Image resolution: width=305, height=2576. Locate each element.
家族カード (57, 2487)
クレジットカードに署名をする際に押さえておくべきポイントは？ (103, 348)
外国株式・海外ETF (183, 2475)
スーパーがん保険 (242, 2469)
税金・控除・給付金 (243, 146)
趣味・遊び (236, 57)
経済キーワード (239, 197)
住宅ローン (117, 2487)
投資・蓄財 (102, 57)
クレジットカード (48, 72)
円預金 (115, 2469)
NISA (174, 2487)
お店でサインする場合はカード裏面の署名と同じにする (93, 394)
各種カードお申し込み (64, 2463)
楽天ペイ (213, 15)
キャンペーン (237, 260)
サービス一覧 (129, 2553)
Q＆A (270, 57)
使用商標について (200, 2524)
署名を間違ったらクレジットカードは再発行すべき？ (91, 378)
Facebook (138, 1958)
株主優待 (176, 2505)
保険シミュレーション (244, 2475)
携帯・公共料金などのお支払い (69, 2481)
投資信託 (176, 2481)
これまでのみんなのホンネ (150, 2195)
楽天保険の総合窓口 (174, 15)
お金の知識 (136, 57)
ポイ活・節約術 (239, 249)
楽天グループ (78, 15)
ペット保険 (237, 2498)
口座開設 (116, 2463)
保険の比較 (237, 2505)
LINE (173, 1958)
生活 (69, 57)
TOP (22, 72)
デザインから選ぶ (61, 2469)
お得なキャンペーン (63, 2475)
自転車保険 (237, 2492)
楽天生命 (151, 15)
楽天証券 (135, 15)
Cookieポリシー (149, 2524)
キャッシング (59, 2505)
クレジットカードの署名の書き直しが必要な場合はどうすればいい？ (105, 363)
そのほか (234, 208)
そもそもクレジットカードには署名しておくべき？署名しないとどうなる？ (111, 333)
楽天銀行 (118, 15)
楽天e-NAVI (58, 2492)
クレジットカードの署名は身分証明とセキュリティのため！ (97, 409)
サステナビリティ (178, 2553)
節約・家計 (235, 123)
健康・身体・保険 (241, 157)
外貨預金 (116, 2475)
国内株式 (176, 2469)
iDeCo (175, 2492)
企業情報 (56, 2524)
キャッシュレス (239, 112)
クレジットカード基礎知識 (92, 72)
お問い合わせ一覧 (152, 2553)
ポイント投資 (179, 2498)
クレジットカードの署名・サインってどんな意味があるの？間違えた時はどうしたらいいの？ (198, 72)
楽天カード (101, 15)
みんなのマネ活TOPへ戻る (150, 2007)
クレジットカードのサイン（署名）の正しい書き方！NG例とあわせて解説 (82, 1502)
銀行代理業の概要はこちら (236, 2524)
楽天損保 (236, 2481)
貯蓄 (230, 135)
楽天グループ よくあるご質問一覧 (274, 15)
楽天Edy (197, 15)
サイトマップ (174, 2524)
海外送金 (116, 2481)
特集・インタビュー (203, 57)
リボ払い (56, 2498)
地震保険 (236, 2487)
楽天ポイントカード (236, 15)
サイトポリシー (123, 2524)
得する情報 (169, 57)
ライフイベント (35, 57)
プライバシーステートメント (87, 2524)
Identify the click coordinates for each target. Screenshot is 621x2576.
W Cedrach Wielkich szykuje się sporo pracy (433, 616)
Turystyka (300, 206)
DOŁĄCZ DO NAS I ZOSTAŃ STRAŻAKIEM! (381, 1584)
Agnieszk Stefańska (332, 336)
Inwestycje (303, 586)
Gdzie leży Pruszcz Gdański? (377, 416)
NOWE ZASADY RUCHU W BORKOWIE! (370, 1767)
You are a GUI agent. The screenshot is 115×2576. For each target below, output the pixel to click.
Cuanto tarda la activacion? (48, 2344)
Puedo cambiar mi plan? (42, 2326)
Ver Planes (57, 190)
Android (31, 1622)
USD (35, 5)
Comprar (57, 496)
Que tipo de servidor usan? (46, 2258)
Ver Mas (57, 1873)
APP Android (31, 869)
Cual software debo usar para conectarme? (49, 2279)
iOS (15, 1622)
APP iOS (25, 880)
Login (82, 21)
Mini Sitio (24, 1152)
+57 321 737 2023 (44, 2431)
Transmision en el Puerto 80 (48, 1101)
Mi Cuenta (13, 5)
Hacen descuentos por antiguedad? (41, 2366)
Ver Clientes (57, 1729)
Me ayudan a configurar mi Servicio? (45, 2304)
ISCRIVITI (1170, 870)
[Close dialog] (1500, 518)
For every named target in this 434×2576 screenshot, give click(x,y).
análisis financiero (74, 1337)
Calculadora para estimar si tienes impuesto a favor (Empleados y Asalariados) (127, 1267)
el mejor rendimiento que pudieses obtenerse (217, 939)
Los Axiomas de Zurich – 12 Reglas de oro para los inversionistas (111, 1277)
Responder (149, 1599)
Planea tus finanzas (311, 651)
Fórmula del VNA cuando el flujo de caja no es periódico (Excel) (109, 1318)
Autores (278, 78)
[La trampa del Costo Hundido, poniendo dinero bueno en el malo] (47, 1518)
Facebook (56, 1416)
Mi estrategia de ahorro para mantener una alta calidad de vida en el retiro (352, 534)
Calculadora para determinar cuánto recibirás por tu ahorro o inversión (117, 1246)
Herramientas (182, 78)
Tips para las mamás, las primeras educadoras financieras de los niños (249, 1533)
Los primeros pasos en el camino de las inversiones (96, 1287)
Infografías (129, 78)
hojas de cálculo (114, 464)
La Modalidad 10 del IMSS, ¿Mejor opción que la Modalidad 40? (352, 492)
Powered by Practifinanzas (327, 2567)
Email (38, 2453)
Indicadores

## EXERCISE DIRECTIONS
Please transcribe every entry above exactly as it appears.

## YOUR SOLUTION
Image resolution: width=305, height=2576. Locate each element.
家族カード (57, 2487)
クレジットカードに署名をする際に押さえておくべきポイントは？ (103, 348)
外国株式・海外ETF (183, 2475)
スーパーがん保険 (242, 2469)
税金・控除・給付金 (243, 146)
趣味・遊び (236, 57)
経済キーワード (239, 197)
住宅ローン (117, 2487)
投資・蓄財 (102, 57)
クレジットカード (48, 72)
円預金 (115, 2469)
NISA (174, 2487)
お店でサインする場合はカード裏面の署名と同じにする (93, 394)
各種カードお申し込み (64, 2463)
楽天ペイ (213, 15)
キャンペーン (237, 260)
サービス一覧 (129, 2553)
Q＆A (270, 57)
使用商標について (200, 2524)
署名を間違ったらクレジットカードは再発行すべき？ (91, 378)
Facebook (138, 1958)
株主優待 (176, 2505)
保険シミュレーション (244, 2475)
携帯・公共料金などのお支払い (69, 2481)
投資信託 (176, 2481)
これまでのみんなのホンネ (150, 2195)
楽天保険の総合窓口 (174, 15)
お金の知識 (136, 57)
ポイ活・節約術 (239, 249)
楽天グループ (78, 15)
ペット保険 (237, 2498)
口座開設 (116, 2463)
保険の比較 (237, 2505)
LINE (173, 1958)
生活 (69, 57)
TOP (22, 72)
デザインから選ぶ (61, 2469)
お得なキャンペーン (63, 2475)
自転車保険 (237, 2492)
楽天生命 (151, 15)
楽天証券 (135, 15)
Cookieポリシー (149, 2524)
キャッシング (59, 2505)
クレジットカードの署名の書き直しが必要な場合はどうすればいい？ (105, 363)
そのほか (234, 208)
そもそもクレジットカードには署名しておくべき？署名しないとどうなる？ (111, 333)
楽天銀行 (118, 15)
楽天e-NAVI (58, 2492)
クレジットカードの署名は身分証明とセキュリティのため！ (97, 409)
サステナビリティ (178, 2553)
節約・家計 (235, 123)
健康・身体・保険 (241, 157)
外貨預金 (116, 2475)
国内株式 (176, 2469)
iDeCo (175, 2492)
企業情報 (56, 2524)
キャッシュレス (239, 112)
クレジットカード基礎知識 (92, 72)
お問い合わせ一覧 (152, 2553)
ポイント投資 (179, 2498)
クレジットカードの署名・サインってどんな意味があるの？間違えた時はどうしたらいいの？ (198, 72)
楽天カード (101, 15)
みんなのマネ活TOPへ戻る (150, 2007)
クレジットカードのサイン（署名）の正しい書き方！NG例とあわせて解説 (82, 1502)
銀行代理業の概要はこちら (236, 2524)
楽天損保 (236, 2481)
貯蓄 (230, 135)
楽天グループ よくあるご質問一覧 (274, 15)
楽天Edy (197, 15)
サイトマップ (174, 2524)
海外送金 (116, 2481)
特集・インタビュー (203, 57)
リボ払い (56, 2498)
地震保険 (236, 2487)
楽天ポイントカード (236, 15)
サイトポリシー (123, 2524)
得する情報 (169, 57)
ライフイベント (35, 57)
プライバシーステートメント (87, 2524)
Identify the click coordinates for each target. Screenshot is 621x2576.
W Cedrach Wielkich szykuje się sporo pracy (433, 616)
Turystyka (300, 206)
DOŁĄCZ DO NAS I ZOSTAŃ STRAŻAKIEM! (381, 1584)
Agnieszk Stefańska (332, 336)
Inwestycje (303, 586)
Gdzie leży Pruszcz Gdański? (377, 416)
NOWE ZASADY RUCHU W BORKOWIE! (370, 1767)
You are a GUI agent. The screenshot is 115×2576. For each target below, output the pixel to click.
Cuanto tarda la activacion? (48, 2344)
Puedo cambiar mi plan? (42, 2326)
Ver Planes (57, 190)
Android (31, 1622)
USD (35, 5)
Comprar (57, 496)
Que tipo de servidor usan? (46, 2258)
Ver Mas (57, 1873)
APP Android (31, 869)
Cual software debo usar para conectarme? (49, 2279)
iOS (15, 1622)
APP iOS (25, 880)
Login (82, 21)
Mini Sitio (24, 1152)
+57 321 737 2023 (44, 2431)
Transmision en el Puerto 80 (48, 1101)
Mi Cuenta (13, 5)
Hacen descuentos por antiguedad? (41, 2366)
Ver Clientes (57, 1729)
Me ayudan a configurar mi Servicio? (45, 2304)
ISCRIVITI (1170, 870)
[Close dialog] (1500, 518)
For every named target in this 434×2576 screenshot, give click(x,y).
análisis financiero (74, 1337)
Calculadora para estimar si tienes impuesto a favor (Empleados y Asalariados) (127, 1267)
el mejor rendimiento que pudieses obtenerse (217, 939)
Los Axiomas de Zurich – 12 Reglas de oro para los inversionistas (111, 1277)
Responder (149, 1599)
Planea tus finanzas (311, 651)
Fórmula del VNA cuando el flujo de caja no es periódico (Excel) (109, 1318)
Autores (278, 78)
[La trampa del Costo Hundido, poniendo dinero bueno en el malo] (47, 1518)
Facebook (56, 1416)
Mi estrategia de ahorro para mantener una alta calidad de vida en el retiro (352, 534)
Calculadora para determinar cuánto recibirás por tu ahorro o inversión (117, 1246)
Herramientas (182, 78)
Tips para las mamás, las primeras educadoras financieras de los niños (249, 1533)
Los primeros pasos en el camino de las inversiones (96, 1287)
Infografías (129, 78)
hojas de cálculo (114, 464)
La Modalidad 10 del IMSS, ¿Mejor opción que la Modalidad 40? (352, 492)
Powered by Practifinanzas (327, 2567)
Email (38, 2453)
Indicadores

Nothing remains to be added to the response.